▶ SUPPLIED TEXT

Posted on 27 March 2012 by Mark Sherrard

After years of mediocrity, the Washington Nationals are finally starting to generate some buzz. With young starters Stephen Strasburg and Jordan Zimmermann, the Nationals already have two of the better pitchers in the NL. Add to that the acquisition of Gio Gonzalez and many pundits are picking the Nationals to contend for the NL East title.

But, will the hype reduce your chances for finding keepers? Let run through their roster and find out.

3B Ryan Zimmerman had a down year by his standards in 2011, hitting only 12 homeruns while posting a slash line of .289/.355/.443. Injuries limited him to just 101 games in 2011, but, if healthy, he should produce 20-25 homers with a .290-.300 average. His ADP is 42.67. He is ranked: ESPN #34; CBS #42; Yahoo! #54.

C Wilson Ramos had a solid rookie season, but does not appear to get much love from the fantasy community. As a catcher who is expected to hit .260+ and hit 15-20 homers, he should be going higher than his ADP of 213.09. He is ranked: CBS #156; Yahoo! #180; ESPN #212.

SP Stephen Strasburg had a breakout rookie campaign before Tommy John surgery put him on the shelf until late last season. Much is still expected from this young righthander and he may not come much cheaper than this year. Now is the time to buy before his value soars again. His ADP is 66.43. He is ranked: CBS #58; ESPN #74; Yahoo! NR.

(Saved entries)
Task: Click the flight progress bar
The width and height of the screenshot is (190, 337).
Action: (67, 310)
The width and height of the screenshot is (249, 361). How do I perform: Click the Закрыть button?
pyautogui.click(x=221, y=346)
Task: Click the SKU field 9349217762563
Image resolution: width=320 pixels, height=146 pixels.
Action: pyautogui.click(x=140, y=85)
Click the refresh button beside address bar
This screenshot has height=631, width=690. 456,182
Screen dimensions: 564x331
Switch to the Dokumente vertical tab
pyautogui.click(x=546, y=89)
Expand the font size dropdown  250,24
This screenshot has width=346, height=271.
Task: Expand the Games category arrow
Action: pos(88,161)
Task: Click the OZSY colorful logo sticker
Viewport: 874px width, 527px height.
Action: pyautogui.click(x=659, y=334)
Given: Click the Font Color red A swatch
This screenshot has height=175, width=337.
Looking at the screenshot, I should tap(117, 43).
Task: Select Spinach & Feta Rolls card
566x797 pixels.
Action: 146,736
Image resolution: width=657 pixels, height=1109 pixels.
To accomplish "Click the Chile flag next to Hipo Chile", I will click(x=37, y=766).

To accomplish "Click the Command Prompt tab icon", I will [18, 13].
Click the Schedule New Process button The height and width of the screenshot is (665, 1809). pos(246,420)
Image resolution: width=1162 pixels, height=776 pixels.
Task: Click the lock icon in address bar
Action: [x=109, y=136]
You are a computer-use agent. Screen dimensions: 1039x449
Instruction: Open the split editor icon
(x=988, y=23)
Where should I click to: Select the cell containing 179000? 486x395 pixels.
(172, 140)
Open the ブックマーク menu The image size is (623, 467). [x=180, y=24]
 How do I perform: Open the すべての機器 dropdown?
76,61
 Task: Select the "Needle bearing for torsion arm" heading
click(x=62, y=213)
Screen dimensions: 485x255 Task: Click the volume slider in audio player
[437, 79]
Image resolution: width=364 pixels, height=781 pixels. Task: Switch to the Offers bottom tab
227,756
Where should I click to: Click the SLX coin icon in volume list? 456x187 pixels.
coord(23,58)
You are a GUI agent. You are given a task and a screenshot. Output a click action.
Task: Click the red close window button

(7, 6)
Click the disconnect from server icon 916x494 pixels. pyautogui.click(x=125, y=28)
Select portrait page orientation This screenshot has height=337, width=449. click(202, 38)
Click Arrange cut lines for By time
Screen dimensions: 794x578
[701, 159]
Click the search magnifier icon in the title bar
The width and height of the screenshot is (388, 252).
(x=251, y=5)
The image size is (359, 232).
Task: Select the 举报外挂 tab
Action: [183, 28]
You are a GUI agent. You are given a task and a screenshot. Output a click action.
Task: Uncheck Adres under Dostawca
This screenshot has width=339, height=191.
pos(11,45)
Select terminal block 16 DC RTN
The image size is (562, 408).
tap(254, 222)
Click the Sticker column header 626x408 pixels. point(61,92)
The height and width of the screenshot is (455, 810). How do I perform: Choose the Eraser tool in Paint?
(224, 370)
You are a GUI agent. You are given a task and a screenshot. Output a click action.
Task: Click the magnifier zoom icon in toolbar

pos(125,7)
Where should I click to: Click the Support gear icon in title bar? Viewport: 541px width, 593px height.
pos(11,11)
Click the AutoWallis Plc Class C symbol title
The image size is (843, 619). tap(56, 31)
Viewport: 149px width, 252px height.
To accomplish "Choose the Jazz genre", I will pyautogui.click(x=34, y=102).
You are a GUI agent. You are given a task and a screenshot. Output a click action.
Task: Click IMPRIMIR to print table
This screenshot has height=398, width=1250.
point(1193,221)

▶ ACTION ITEM A
According to the text on the Washington Nationals, how many games did injuries limit Ryan Zimmerman to in 2011?
▶ ACTION ITEM B
Transcribe the text on the Washington Nationals from "But, will the" up to and including "#42; Yahoo! #54.".

▶ WRITTEN RESPONSE A
101 games.

▶ WRITTEN RESPONSE B
But, will the hype reduce your chances for finding keepers? Let run through their roster and find out.

3B Ryan Zimmerman had a down year by his standards in 2011, hitting only 12 homeruns while posting a slash line of .289/.355/.443. Injuries limited him to just 101 games in 2011, but, if healthy, he should produce 20-25 homers with a .290-.300 average. His ADP is 42.67. He is ranked: ESPN #34; CBS #42; Yahoo! #54.